Czy DJI złamie polskie Prawo Lotnicze?
Portal Bezzałogowce.pl opublikował felieton dot. bezpieczeństwa lotów bezzałogowym statkiem powietrznym w odniesieniu do uruchamianej przez firmę DJI nowej aplikacji GEO. Zapraszamy do lektury.
"Ze względów bezpieczeństwa (a jakże) firma DJI uruchomiła aplikację GEO. Ma ona uniemożliwiać loty w strefach, które zostały uznane za nie do lotów. Aplikacja jest w chwili obecnej w stadium testowym (beta), ale biorąc pod uwagę rozwój bezzałogowców, także i ona będzie się rozwijać. Założyć należy, że rozwój w tym przypadku oznaczać będzie powstawanie kolejnych stref ograniczeń lotów zaprogramowanych w aplikacji sterującej DJI. Starty bezzałogowców serii Phantom 3 i Inspire maja być kontrolowane i blokowane jeśli mają nastąpić w strefach uznanych za strefy, w których latać dronem nie można. I tutaj dochodzimy do pewnego paradoksu zawartego w pytaniu tytułowym – czy firma DJI ma prawo do nakładania takich ograniczeń?
Polskie prawo dotyczące dronów skonstruowane jest w ten sposób, że to pilot podejmuje decyzję o starcie i odpowiada za całość spraw związanych z bezpiecznym przeprowadzeniem operacji lotniczej. Odpowiada także za bezpieczeństwo lotów, a więc i zdarzenia z udziałem swoim lub statku powietrznego. A przy lataniu VLOS jest odpowiedzialny właściwie za każde zdarzenie lotnicze. Do wykonywania takiej operacji ma pełne prawo w myśl obowiązujących w Polsce przepisów, niezależnie od tego czy wykonuje lot komercyjny czy też rekreacyjny. Ma to swój głęboki sens podparty jedną z nadrzędnych zasad w pisanej krwią historii lotnictwa, a mianowicie – dowódca statku powietrznego jest odpowiedzialny za bezpieczeństwo lotu.
To na dowódcy statku powietrznego spoczywa obowiązek takiego przygotowania do lotu, aby odbył się prawidłowo i bezpiecznie dla innych użytkowników przestrzeni jak również dla niego samego.

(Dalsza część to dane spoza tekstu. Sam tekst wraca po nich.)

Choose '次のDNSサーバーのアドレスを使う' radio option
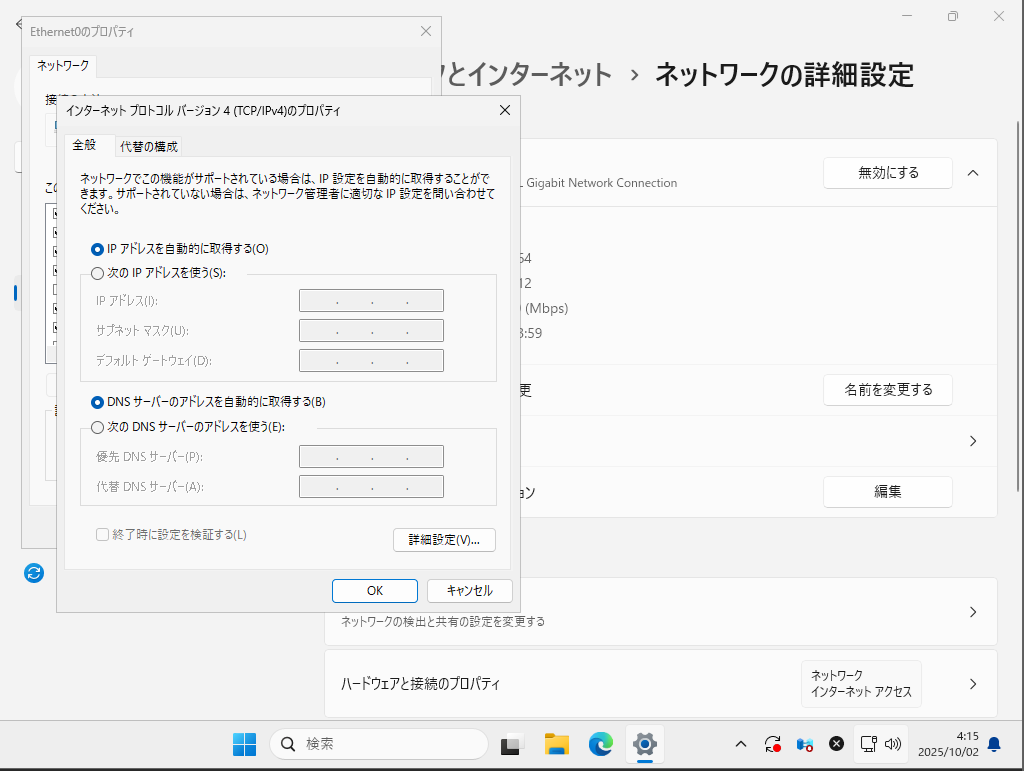This screenshot has width=1024, height=771. tap(97, 427)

Tymczasem wprowadzenie funkcji GEO nosi znamiona ingerencji w funkcję i uprawnienia dowódcy statku powietrznego. Sztuczne (techniczne) wstrzymanie operacji lotniczej sprawnego statku powietrznego stoi w sprzeczności z art.119 par 1 Prawa Lotniczego. Co gorsza następuje ono na skutek decyzji prywatnego podmiotu funkcjonującego wg całkowicie innego porządku prawnego. Co prawda pkt 3 wspomnianego artykułu pozwala ograniczyć dostępność przestrzeni, ale pozostawia to w gestii władz państwowych RP, a nie firmy z Chin.
Żeby nie było. Rozumiem potrzebę zapewnienia bezpieczeństwa, ale nie może się to odbywać ze złamaniem prawa obowiązującego w naszym kraju. Aplikacja GEO zdejmuje pośrednio odpowiedzialność z osoby dokonującej startu na zasadzie – system pozwolił to latałem. Jakie jest rozwiązanie? Tak jak w całym lotnictwie. Aplikacja może być urządzeniem pomocniczym, informującym pilota o strefie, ale nie ingerującym w jego decyzję o starcie.
Ciekawym kierunkiem jest także uzależnienie odblokowania lotów w strefach od podania numeru karty płatniczej lub numeru telefonu. Innymi słowy chcąc latać w Polsce podajesz swoje dane do Chin. Przyłóżmy to do czegoś znanego…ot wariometr przestaje pokazywać dane, ponieważ paralotniarz wleciał w strefę nie do lotów. Więcej… Wariometr zacznie pokazywać dane jeśli paralotniarz wyśle swój numer karty płatniczej do producenta urządzenia."